Anapolinos em Brasília

Banca de jornais que encontramos na Candangolândia
   Nessa terça-feira (10/12), viajei à Brasília com alguns amigos historiadores e católicos para assistirmos à palestra do Prof. Roberto de Mattei sobre os bastidores do Concílio Vaticano II. Fomos bem adiantados, pois sabíamos que íamos os perder. Dito e feito. Em Brasília, se você errar ao menos uma entrada, terá de andar o triplo do que iria andar.
   Mas, ainda sim conseguimos chegar cedo o bastante para passearmos pelo shopping Iguatemi, um shopping muito bonito, mas onde tudo é muito caro. A Livraria Cultura, onde foi a palestra, é uma espécie de céu na terra. Dois andares com tudo, absolutamente tudo, que você estiver procurando.
"Garimpando", encontrei dois livros do Tolkien: Árvore e Folha e Cartas do Papai Noel. Fiquei muito feliz e acabei comprando (do primeiro foi um para mim e outro para meu amigo secreto). Além de algumas HQ's que encontrei por lá.
   Depois de fazer um rombo na minha conta bancária (rs), fomos finalmente ver a palestra que foi muito interessante. O Prof. Mattei possui uma ótima pronúncia de português e ideias bastantes diferentes do normal que eu estava acostumado a ver. É claro que muitos o criticam pelo seu ponto de vista, extremamente conservador, mas acredito que é muito importante conhecer todos os lados da moeda.

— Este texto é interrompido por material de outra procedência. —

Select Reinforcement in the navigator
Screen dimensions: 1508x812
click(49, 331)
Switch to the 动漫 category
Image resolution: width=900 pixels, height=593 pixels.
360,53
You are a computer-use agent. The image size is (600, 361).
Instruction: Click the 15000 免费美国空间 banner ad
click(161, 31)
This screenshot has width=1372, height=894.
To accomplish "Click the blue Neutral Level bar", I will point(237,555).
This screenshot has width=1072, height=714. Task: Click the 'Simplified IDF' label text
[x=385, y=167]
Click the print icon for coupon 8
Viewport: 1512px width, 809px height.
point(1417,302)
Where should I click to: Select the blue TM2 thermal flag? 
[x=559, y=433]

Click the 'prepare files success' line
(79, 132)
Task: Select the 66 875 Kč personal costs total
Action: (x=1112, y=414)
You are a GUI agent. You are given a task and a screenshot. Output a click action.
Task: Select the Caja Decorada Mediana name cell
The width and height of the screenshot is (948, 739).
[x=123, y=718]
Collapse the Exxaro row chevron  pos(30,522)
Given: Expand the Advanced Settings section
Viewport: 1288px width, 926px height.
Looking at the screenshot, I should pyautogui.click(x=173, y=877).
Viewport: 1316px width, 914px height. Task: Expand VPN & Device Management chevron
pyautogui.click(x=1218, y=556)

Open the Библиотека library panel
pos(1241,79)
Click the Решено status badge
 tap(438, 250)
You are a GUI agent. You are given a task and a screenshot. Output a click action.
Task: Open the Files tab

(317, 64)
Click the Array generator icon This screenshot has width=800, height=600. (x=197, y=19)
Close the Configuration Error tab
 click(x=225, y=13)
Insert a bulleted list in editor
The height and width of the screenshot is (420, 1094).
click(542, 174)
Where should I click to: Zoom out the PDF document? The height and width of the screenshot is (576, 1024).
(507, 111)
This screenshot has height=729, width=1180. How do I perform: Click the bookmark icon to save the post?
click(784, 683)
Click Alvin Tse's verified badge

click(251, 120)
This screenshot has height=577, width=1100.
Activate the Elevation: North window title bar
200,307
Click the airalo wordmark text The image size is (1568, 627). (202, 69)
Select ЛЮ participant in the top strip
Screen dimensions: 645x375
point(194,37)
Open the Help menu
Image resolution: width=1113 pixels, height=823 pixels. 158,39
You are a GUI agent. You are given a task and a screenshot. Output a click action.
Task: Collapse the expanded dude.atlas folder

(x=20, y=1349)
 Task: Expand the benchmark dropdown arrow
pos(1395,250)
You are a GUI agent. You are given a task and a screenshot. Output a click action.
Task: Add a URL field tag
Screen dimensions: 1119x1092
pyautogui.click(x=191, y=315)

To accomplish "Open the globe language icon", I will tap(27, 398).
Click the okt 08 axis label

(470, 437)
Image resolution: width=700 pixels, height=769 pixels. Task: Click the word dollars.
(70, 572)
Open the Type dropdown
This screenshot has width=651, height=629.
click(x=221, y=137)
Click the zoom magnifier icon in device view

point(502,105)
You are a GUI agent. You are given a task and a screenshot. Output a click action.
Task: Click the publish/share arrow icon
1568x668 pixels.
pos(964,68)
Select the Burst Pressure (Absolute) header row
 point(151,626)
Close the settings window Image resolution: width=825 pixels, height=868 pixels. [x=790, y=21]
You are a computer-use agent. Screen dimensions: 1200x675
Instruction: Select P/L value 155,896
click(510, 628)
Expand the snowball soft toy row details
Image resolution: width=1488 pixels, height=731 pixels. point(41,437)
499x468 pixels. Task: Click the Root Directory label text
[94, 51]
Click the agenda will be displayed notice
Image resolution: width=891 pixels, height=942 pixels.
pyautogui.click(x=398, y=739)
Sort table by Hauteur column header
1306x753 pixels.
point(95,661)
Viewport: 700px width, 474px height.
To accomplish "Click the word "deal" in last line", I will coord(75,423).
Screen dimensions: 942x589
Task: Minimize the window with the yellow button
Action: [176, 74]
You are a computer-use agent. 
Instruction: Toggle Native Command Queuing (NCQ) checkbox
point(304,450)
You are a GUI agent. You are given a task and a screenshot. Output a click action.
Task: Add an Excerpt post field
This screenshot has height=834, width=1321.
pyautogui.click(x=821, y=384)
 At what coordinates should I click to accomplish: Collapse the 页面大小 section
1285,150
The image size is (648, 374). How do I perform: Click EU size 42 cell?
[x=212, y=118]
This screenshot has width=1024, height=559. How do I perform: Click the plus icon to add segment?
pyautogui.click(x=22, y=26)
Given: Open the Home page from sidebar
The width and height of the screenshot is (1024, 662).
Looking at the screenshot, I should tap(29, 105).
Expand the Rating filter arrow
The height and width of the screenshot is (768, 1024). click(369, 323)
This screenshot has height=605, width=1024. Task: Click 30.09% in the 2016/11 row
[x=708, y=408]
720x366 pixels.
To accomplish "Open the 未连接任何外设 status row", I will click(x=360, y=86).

   Comprei o seu livro Apologia da Tradição que é um post-scriptum do livro Concílio Vaticano II: uma história nunca escrita que vou pegar emprestado com um dos meus amigos que comprou. Quem mandou fazer uma palestra numa livraria cheia de livros maravilhosos? (rs). Após a palestra, houve um momento para fotos e autógrafos, enquanto isso foi servido um buffet. Os funcionários da Livraria Cultura estão de parabéns pelo atendimento e todo o pessoal do Instituto Plínio Correia está mais de parabéns ainda pela organização, carinho e atenção. 
   Depois de vinte minutos na fila (tinha gente pra burro), eu finalmente puder pegar meu autógrafo e tirar um foto com o prof. Roberto de Mattei. Logo depois fomos embora, já eram dez horas da noite,  e ao pararmos num posto de gasolina na Candangolândia para abastecer, uma fumaça estranha começou a sair do carro. Não sei o que aconteceu, pois não entendo nada de mecânica, mas tivemos que passar a noite ali mesmo até que uma oficina mecânica estivesse aberta.
   Nunca pensei que a vida noturna fosse algo tão conturbado. Comi um hambúrguer no McDonald's e sentei para esperar. fazia muito frio, mas eu tinha um gorrinho de Papai Noel para esquentar minhas orelhas. Um sujeito estranho chegou e depois de tentar nos ajudar, foi se encontrar com um outro sujeito (vestido de policial) e trocaram um pacote misterioso de um porta-malas para outro. Ambos partiram e um terceiro carro chegou, era um casal de adolescentes que estavam muito bêbados. O rapaz (que dirigia muito bem, por sinal) estava louco para ter relações sexuais com a menina que amassava e acariciava loucamente. Quando viram que não estavam sozinhos, foram embora. Continuamos ali e já às três da manhã, um trio de trombadinhas armados com facas assaltaram o frentista do posto, bem ali na nossa frente, eu estava cochilando e acordei assustadíssimo com o alvoroço dos meninos que tinham visto tudo. A polícia chegou depois, mas não resolveu muita coisa.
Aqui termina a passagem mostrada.